Again, the Constitutional question does not turn on how much agreement there is regarding some claimed liberty, but whether it was one acknowledged and exercised at the time the document was written. Pre-quickening abortion was; bigamy was not. (Though if I had my way all state laws defining, licensing, or restricting marriage would be struck down. A person could take as many spouses as would have him or her, or marry their dogs or horses or goldfish if they wished).
(Quoting Scalia): That is, quite simply, the issue in these cases: not whether the power of a woman to abort her unborn child is a “liberty” in the absolute sense; or even whether it is a liberty of great importance to many women. Of course it is both. The issue is whether it is a liberty protected by the Constitution of the United States. I am sure it is not. I reach that conclusion not because of anything so exalted as my views concerning the “concept of existence, of meaning, of the universe, and of the mystery of human life.” Ibid. Rather, I reach it for the same reason I reach the conclusion that bigamy is not constitutionally protected—because of two simple facts: (1) the Constitution says absolutely nothing about it, and (2) the longstanding traditions of American society have permitted it to be legally proscribed. (Casey v. Planned Parenthood; Scalia's Dissent, 979-80)
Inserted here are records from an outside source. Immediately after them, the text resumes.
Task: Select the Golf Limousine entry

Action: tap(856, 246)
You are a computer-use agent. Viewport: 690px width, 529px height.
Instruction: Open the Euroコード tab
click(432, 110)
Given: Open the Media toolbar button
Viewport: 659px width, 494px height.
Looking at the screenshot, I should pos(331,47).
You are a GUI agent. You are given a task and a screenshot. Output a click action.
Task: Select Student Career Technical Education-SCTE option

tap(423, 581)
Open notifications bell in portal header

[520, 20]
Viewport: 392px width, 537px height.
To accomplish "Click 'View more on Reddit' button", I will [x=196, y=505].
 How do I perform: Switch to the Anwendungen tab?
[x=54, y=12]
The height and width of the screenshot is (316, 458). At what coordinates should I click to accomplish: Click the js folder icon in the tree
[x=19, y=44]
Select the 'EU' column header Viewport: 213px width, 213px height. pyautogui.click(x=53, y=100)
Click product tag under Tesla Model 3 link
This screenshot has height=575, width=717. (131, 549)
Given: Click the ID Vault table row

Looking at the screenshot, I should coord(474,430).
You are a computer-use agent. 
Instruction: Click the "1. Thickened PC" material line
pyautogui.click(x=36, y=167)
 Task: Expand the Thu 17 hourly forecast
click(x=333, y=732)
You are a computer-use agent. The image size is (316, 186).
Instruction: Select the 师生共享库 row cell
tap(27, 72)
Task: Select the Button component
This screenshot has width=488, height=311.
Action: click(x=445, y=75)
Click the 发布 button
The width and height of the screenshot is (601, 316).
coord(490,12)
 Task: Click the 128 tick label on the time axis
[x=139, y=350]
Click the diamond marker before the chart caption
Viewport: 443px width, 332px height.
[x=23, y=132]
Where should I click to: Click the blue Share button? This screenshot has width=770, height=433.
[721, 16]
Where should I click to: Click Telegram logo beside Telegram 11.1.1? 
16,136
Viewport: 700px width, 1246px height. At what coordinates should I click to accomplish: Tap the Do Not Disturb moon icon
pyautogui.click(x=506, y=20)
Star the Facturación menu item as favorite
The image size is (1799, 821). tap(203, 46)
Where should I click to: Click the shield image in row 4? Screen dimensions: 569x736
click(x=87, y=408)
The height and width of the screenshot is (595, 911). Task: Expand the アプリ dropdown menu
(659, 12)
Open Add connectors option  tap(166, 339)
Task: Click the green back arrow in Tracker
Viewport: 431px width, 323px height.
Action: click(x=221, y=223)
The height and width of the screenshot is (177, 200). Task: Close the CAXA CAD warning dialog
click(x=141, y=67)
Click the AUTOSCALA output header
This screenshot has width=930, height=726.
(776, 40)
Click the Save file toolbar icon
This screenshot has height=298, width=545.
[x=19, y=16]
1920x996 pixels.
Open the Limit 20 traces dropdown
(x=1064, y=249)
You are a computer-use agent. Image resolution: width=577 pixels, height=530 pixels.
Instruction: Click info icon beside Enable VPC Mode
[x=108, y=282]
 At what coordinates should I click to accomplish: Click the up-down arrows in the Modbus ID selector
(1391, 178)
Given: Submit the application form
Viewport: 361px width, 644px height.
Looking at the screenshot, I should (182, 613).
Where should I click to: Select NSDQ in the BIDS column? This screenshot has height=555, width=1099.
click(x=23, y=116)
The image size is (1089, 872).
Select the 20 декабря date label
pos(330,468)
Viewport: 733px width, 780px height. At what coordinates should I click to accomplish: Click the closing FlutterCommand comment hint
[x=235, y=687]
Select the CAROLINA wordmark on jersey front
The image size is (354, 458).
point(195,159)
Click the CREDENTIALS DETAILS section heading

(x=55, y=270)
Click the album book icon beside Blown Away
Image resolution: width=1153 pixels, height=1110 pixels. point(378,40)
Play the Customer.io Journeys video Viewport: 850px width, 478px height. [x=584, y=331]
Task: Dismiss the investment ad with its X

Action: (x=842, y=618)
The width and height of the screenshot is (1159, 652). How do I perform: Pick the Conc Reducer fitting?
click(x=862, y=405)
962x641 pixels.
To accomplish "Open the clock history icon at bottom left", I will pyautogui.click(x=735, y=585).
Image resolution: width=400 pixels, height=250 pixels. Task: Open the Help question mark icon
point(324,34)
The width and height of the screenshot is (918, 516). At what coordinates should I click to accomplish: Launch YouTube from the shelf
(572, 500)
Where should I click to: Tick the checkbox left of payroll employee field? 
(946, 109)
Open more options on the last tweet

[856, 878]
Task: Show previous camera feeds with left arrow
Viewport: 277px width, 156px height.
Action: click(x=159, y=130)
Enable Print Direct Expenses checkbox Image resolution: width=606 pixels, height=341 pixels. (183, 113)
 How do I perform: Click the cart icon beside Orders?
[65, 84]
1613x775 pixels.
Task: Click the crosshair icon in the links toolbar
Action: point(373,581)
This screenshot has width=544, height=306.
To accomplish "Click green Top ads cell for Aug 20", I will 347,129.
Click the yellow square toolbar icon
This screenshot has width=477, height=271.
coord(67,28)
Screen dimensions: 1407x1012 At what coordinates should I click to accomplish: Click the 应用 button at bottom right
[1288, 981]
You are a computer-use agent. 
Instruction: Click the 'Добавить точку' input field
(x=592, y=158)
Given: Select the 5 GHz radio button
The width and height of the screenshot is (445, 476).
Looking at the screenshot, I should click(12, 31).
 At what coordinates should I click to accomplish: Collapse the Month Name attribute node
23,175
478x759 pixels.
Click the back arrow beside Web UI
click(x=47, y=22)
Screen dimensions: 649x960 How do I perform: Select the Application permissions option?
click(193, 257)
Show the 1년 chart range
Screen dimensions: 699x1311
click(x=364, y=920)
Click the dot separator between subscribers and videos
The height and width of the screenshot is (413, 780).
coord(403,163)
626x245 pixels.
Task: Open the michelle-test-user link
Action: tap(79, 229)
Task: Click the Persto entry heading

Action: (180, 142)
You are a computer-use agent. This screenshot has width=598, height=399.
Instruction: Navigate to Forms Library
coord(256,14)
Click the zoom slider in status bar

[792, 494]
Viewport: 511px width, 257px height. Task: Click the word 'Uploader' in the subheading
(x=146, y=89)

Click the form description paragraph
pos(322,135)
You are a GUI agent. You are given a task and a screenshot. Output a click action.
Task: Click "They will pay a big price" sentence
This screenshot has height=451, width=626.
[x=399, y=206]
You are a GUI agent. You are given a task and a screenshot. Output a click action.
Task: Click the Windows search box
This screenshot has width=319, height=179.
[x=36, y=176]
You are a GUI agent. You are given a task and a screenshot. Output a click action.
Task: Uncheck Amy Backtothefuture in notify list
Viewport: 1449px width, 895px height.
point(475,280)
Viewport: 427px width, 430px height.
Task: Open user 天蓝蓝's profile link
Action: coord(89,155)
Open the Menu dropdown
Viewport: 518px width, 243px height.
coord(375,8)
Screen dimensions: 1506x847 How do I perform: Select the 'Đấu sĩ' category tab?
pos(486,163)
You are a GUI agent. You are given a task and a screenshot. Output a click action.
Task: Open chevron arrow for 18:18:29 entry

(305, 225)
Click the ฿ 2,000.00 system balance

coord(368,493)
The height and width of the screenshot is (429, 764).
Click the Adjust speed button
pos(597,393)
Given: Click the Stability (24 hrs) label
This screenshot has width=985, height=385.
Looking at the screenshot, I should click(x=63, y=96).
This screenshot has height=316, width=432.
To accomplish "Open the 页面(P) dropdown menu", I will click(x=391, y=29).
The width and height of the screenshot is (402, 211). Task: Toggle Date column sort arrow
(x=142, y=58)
Two problems there: first, the prohibition of abortion is not "long standing;" it began in the mid-19th century. But the more important problem is Scalia's utter disregard of the 9th Amendment. The entire purpose of that amendment was to acknowledge the existence of rights which the Constitution otherwise "says nothing about." It is the job of the courts to interpret that Amendment, not ignore it and leave claims arising under it for state legislatures to decide. It obliges them to examine the relevant history and, even more importantly, to determine whether a claimed but unenumerated right is consistent with or implied by other acknowledged rights, such as the right to equal protection of the law, and the right to be free of unreasonable searches and seizures of their "persons, houses, papers, and effects". Does the former imply a right to marry whom one wishes? Does the latter imply a "right to privacy"? I think they do. More broadly, is the the claimed right compatible with the grand scheme of establishing a polity in which people are maximally free to "pursue happiness" as they define it? Those are questions the 9th obliges the Supreme Court to address.